How the Light Gets In: A Chief Inspector Gamache Novel

“Sorry for the lighting,” she said, locking the door behind them and moving farther into the room. “We try to keep it to a minimum.”


As his eyes adjusted he realized he was in a large room, but only one of many. He looked right. Then left. Then ahead of him. Room after room, all connected, had been constructed under the bibliothèque.

“Coming?” she said, and walked away. Gamache realized if he lost her, he’d be lost. So he made sure not to lose her.

“The rooms are set out according to quarter centuries,” she said as she walked quickly from one to another.

Gamache tried to read the labels on the drawers as they walked by, but the dull lighting made it difficult. He thought he saw Champlain on one, and he wondered if Champlain himself was actually filed there. And later, in another room, War of 1812.

After a while he kept his eyes ahead of him, concentrating on Madame Dufour’s thin back. It was best not to know the treasures he was walking by.

Finally she stopped and he almost bumped into her.

“There.” She nodded to a drawer.

The label read Ouellet Quintuplets.

“Has anyone else seen the documents?” he asked.

“Not that I know of. Not since they were collected and sealed.”

“And when was that?”

Madame Dufour went to the drawer and looked closely at the label.

“July 27, 1958.”

“Why then?” he wondered.

“Why now, Chief Inspector?” she asked, and he realized that she was standing between him and what he needed to know.

“It’s a secret,” he said, his voice light, but his eyes not leaving hers.

“I’m good at keeping secrets,” she said, glancing down the long line of files.

He considered her for a moment. “Constance Ouellet died two days ago.”

Madame Dufour took in that information, her face troubled. “I’m sorry to hear that. She was the last of them, I believe.”

Gamache nodded, and now she studied him more closely.

“She didn’t just die, did she?”

“No.”

Lili Dufour took a long breath, and sighed. “My mother went to see them, you know, at that home that was built for them here in Montréal. She lined up for hours. They were just children at the time. She talked about it until the day she died.”

Gamache nodded. There’d been something magical about the Quints, and their extreme privacy later in life only added to the mystique.

Madame Dufour stepped aside, and Gamache reached for the drawer where their private life lived.

*

Beauvoir looked at his watch. Ten minutes to three. He was plastered against a brick wall. Three S?reté officers were behind him.

“Stay here,” he whispered, and stepped around the corner. He had a brief glimpse at the surprise in their faces. Surprise and concern. Not about the biker gang they were about to raid, but the officer who was supposed to lead them.

Beauvoir knew they had reason to be afraid.

He leaned his head again the brick, hitting it lightly. Then he crouched down so that his knees were against his chest, and he began rocking himself. As he rocked he heard the rhythmic squeaking of his heavy boots on the snow. Like a rocking horse in need of oiling. In need of something.

Eight minutes to three.

Beauvoir reached into the pocket of his Kevlar vest. The one that held bandages and tape to staunch wounds. He pulled out two pill bottles and, twisting the top off one, he quickly swallowed two OxyContin. He’d thrown up the earlier ones and now he could barely think for the pain.

And the other. The other. He stared at the pill bottle, and felt like a man halfway across a bridge.

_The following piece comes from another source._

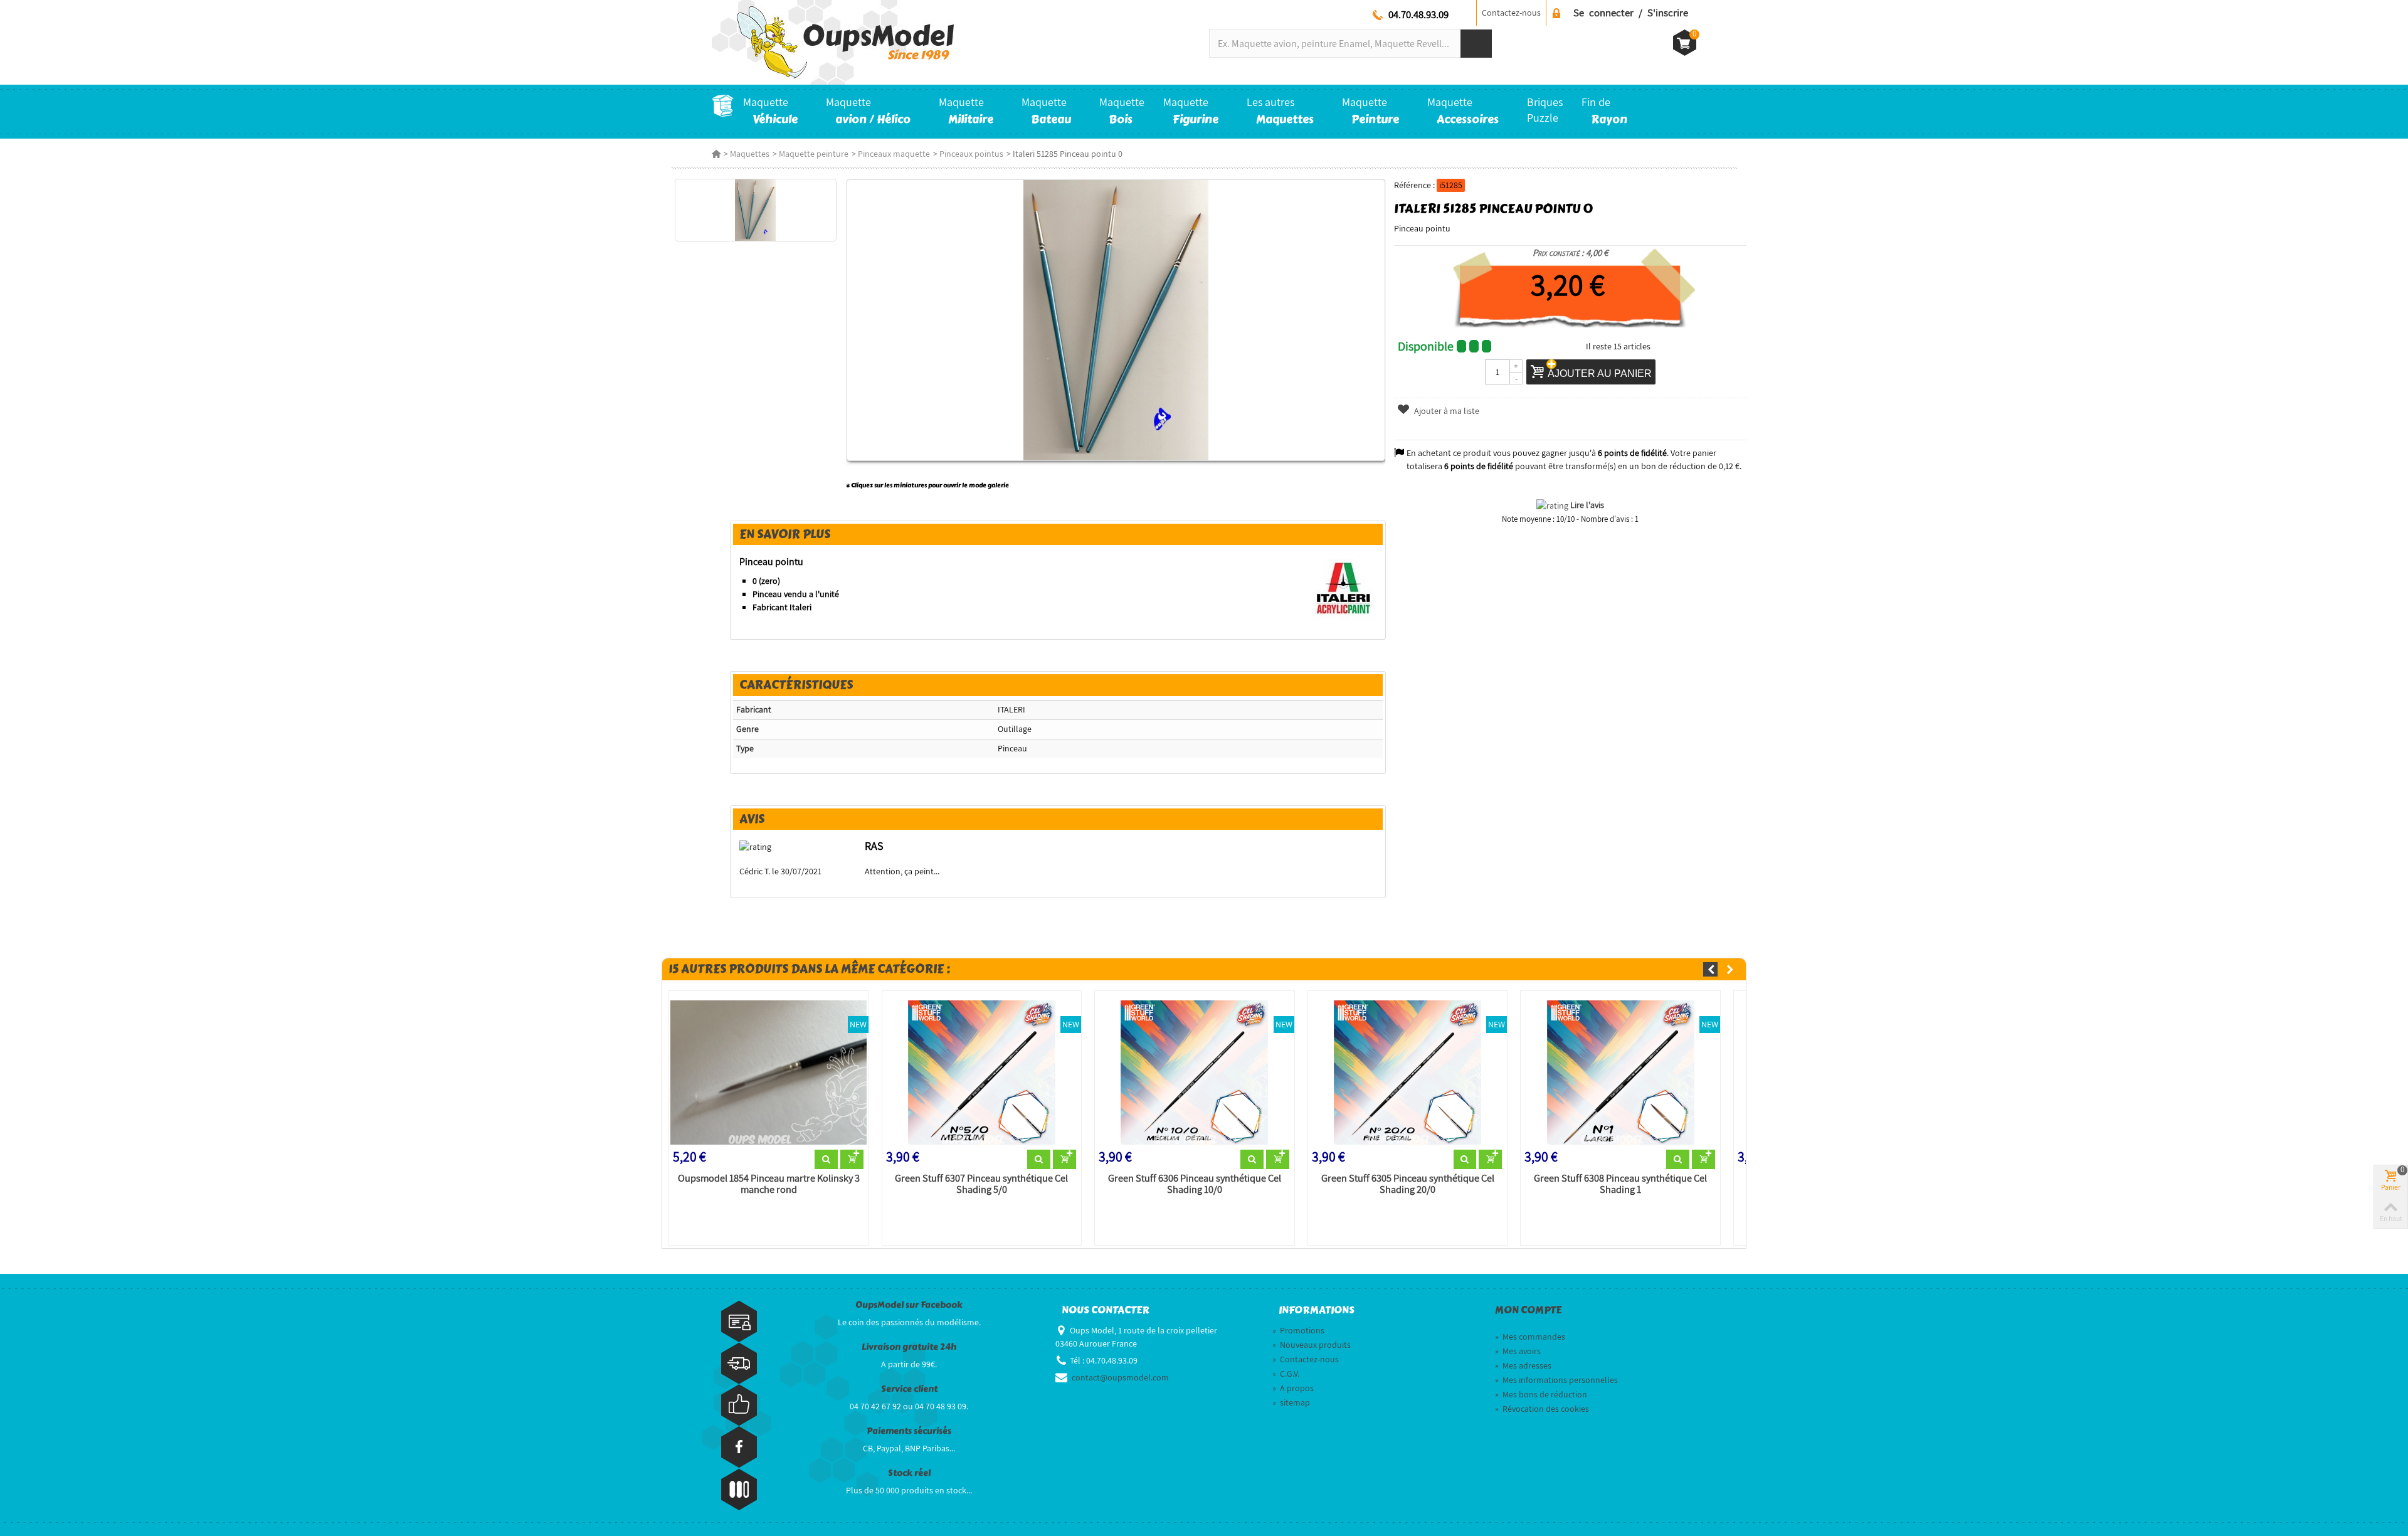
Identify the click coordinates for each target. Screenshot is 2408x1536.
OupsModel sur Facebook (909, 1304)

Afraid to take the pill and afraid not to. Afraid of going into the bunker, afraid of running away. He was afraid of dying and he was afraid of living.

Mostly, he was afraid that everyone would find out just how frightened he really was.

Beauvoir twisted off the cap and shook the bottle. Pills cascaded out, bouncing off his trembling hand, and were lost in the snow. But one was saved. It sat in the center of his palm. His need was so great, and it was so tiny. He couldn’t get it into his mouth fast enough.

Five minutes to three.

*

Gamache sat at a desk in the archive room, reading and making notes. Captivated by what he’d found so far. Diaries, personal letters, photographs. But now he took off his glasses, rubbed his eyes, and looked at the books and documents still to be read. There was no way he’d get through them that afternoon.

Madame Dufour had shown him the buzzer, and now he pressed it. Three minutes later he heard footsteps on the sealed concrete floor.

“I’d like to take it with me.” He nodded to the stacks on the desk.

She opened her mouth to say something, but closed it again. And considered.

“Constance Ouellet really was murdered?” she asked.

“She was.”

“And you think something in there”—she looked at the documents on the desk—“might help you?”

“I think it might.”

“I retire next August, you know. Mandatory retirement.”